Wer schreibt die Schuld ab? Der Gläubiger oder der Staat?
Wenn es den Gläubiger trifft, dürften Kredite teurer werden und z.T. ganz wegfallen.
Wenn es der staat ist, könnte ja die Rechnung aufgehen…
Als weltweites Unikum hat die Schweiz, ein Eigenmietwert und eine Rückzahlungspflicht bei rechtmässig «gewährter» und bezogener Sozialhilfe. Wie von der SKOF seit jeher gefordert endgültig abschaffen. Ein bedingungsloser Rechtsanspruch ohne Rechtsbeugung durch «Gewährer» erstellen und den Menschen ermöglichen aus dem verwalteten Elend und Dauerschulden rauszukommen.
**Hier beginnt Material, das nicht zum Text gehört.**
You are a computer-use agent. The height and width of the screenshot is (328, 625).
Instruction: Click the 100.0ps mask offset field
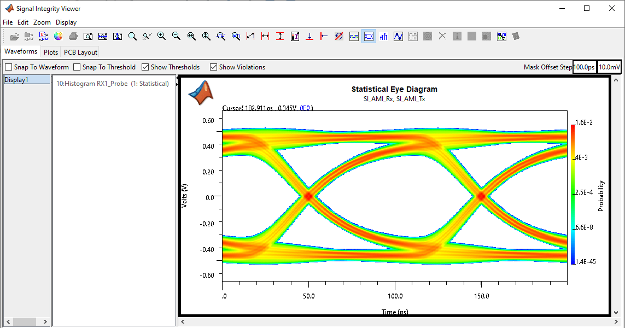pos(584,67)
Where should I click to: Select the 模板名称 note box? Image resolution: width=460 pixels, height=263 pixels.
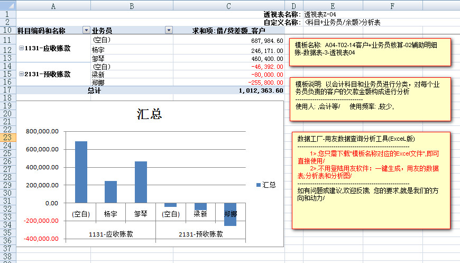[x=370, y=52]
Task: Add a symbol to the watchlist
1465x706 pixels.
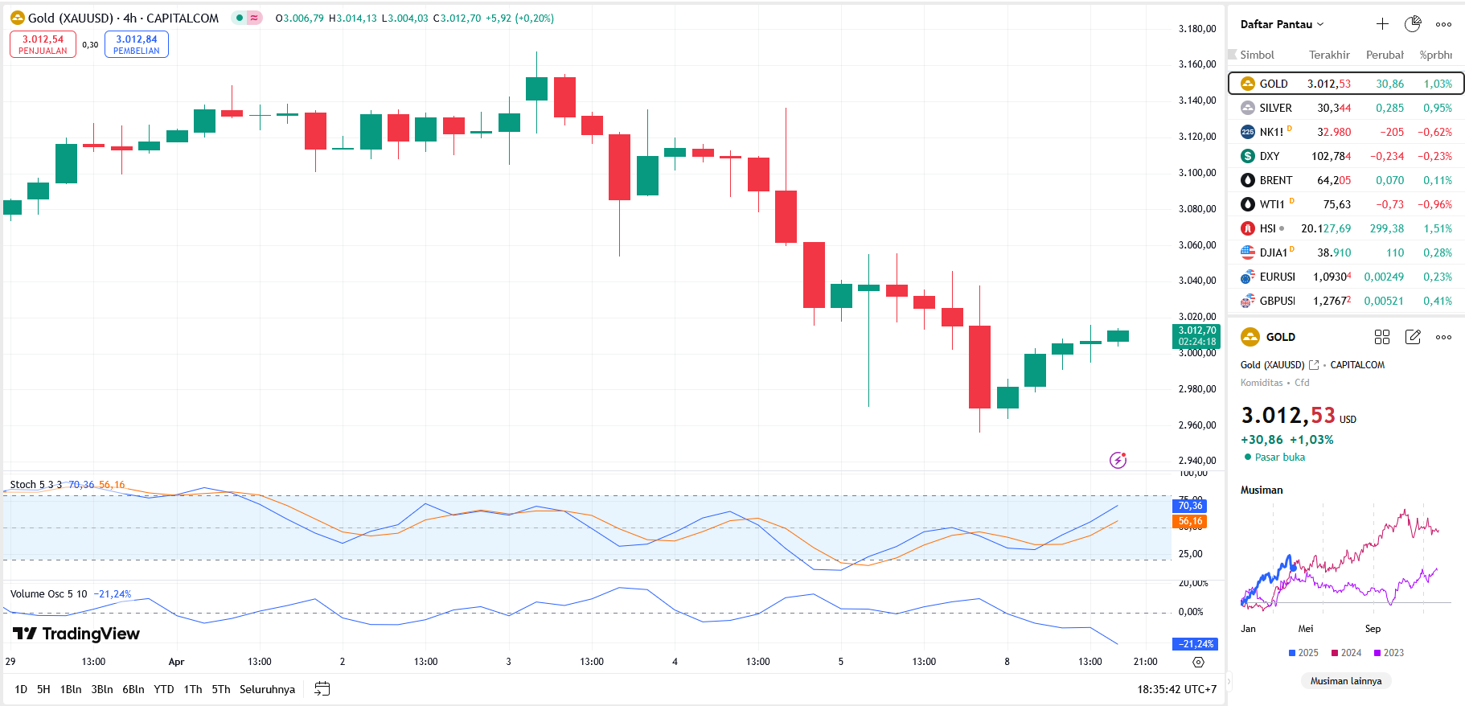Action: coord(1382,24)
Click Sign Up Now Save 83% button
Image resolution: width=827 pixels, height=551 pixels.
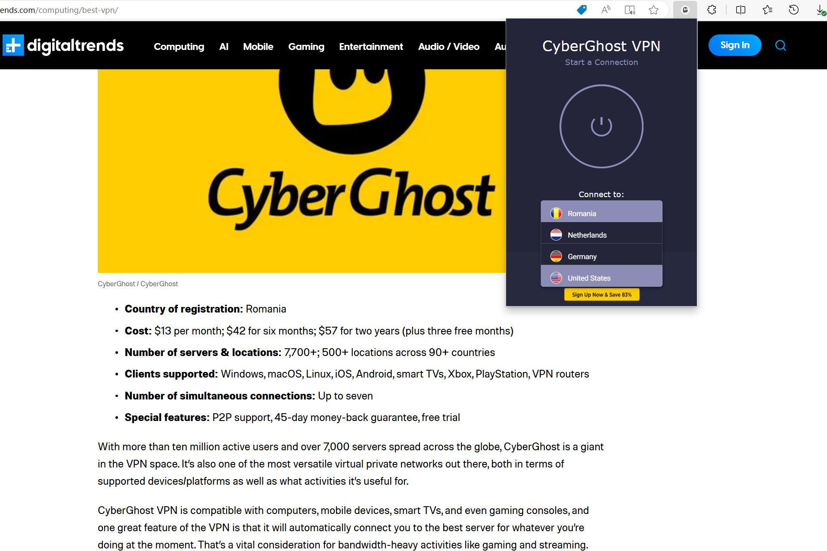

Am Verwalten des Elends wird Geld verdient, daher besteht bei den «Gewährern» kein Interesse an einer Änderung der Dauerklientschaft, Entschuldung und Problemlösung.
Anstelle der Sozialhilfe sollte ein steuerfreies existenzsicherndes Zweckgebundenes Grundeinkommen für ALLE ausgerichtet werden, welches über Dienstleistungen, Güter, Mehrwertsteuern, Lenkungsabgaben und Abgaben an der Quelle bei jedem Franken Einkommen (Löhne, Honorare, Gewinne, Dividenden und realisierte Kapitalerträge) erfolgen.
Durch dieses Grundeinkommen sinke auch AN Löhne und Arbeitskraft ist international wieder Wettbewerbsfähig.